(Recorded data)

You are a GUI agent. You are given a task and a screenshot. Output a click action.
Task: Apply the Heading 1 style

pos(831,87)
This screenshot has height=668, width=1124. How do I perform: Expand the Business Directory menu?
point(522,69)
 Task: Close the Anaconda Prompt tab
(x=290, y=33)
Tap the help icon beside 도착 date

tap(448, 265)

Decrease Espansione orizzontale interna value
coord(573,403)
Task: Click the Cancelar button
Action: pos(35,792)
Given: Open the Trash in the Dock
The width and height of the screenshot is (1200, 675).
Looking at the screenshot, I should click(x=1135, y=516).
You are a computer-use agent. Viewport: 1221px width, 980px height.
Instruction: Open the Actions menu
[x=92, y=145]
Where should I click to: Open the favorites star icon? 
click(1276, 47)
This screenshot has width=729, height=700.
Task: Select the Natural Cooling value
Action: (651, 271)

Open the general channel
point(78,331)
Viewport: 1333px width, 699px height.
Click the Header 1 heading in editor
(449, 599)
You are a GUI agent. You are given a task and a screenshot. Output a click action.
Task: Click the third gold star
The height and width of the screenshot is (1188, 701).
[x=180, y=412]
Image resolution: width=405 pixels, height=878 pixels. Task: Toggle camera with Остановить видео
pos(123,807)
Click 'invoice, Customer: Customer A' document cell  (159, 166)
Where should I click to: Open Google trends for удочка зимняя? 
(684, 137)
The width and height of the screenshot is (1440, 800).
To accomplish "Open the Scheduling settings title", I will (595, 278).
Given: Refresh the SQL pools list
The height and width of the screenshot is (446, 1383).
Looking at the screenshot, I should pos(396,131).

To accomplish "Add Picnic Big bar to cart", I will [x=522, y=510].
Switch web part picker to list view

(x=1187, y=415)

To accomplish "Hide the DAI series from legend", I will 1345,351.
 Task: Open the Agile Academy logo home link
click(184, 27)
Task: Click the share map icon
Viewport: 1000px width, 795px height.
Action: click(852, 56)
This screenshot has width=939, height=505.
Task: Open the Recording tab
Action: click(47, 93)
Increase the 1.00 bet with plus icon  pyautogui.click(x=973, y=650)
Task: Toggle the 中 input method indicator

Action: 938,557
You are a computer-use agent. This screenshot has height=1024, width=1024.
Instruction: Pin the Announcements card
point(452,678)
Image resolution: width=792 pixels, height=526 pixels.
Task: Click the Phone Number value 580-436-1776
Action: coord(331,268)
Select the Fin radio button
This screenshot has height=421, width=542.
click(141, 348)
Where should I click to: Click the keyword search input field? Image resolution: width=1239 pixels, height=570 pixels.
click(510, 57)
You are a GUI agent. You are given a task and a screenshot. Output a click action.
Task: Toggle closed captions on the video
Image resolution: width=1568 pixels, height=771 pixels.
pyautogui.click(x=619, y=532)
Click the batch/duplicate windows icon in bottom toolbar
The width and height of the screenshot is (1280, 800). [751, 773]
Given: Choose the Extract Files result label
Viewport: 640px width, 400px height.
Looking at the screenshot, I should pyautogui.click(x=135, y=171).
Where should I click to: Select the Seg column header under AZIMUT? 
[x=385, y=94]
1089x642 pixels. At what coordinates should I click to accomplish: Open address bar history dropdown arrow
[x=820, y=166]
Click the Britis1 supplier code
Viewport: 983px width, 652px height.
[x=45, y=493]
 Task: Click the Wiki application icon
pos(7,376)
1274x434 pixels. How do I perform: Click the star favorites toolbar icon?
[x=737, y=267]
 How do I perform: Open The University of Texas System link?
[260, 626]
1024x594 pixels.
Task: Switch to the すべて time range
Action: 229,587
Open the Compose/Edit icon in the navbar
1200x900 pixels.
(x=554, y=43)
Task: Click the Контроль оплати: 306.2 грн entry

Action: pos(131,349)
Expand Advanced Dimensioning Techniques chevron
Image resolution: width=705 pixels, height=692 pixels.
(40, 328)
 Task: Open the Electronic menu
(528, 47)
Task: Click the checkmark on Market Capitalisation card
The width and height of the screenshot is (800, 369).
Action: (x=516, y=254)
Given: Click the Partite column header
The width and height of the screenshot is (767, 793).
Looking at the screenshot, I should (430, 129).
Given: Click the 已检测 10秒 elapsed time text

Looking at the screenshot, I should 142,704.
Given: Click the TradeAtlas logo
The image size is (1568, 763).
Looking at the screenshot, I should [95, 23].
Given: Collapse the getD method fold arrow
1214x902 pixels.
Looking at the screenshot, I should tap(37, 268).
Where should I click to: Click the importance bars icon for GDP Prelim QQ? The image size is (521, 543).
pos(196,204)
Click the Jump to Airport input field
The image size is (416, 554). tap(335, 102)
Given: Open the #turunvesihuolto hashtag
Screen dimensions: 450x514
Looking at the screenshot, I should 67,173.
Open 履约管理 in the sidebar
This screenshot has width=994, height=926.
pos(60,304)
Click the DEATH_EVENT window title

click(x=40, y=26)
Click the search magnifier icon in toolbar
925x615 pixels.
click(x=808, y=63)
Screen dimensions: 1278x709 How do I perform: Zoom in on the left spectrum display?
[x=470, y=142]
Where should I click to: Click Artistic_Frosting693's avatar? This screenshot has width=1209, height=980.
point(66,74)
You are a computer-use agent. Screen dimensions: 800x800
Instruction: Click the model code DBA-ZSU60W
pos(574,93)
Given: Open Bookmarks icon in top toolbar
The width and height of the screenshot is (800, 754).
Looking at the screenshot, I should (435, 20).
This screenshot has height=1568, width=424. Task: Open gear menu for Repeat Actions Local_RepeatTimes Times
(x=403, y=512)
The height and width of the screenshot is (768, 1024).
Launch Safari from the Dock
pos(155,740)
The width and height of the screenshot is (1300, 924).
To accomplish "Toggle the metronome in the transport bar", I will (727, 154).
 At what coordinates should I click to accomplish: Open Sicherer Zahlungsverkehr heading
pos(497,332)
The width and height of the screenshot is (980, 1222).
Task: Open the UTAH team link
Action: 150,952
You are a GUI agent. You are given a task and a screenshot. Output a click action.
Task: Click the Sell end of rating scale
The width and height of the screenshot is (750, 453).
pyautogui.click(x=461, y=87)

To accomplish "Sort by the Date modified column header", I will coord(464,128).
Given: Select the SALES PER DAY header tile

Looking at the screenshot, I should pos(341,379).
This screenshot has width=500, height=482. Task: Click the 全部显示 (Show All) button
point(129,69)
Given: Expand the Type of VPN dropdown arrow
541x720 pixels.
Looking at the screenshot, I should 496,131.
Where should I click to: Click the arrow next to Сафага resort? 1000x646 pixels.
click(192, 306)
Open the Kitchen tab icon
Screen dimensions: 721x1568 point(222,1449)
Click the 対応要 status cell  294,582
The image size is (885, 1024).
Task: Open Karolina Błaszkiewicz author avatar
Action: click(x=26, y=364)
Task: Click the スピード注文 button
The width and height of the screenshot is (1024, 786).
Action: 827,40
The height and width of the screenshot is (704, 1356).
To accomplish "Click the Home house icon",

WORK REQUIRED: Gather each line from the entries above that includes the word "computer".

SOLUTION:
You are a computer-use agent. Viewport: 1221px width, 980px height.
You are a computer-use agent. This screenshot has height=1024, width=1024.
You are a computer-use agent. Screen dimensions: 800x800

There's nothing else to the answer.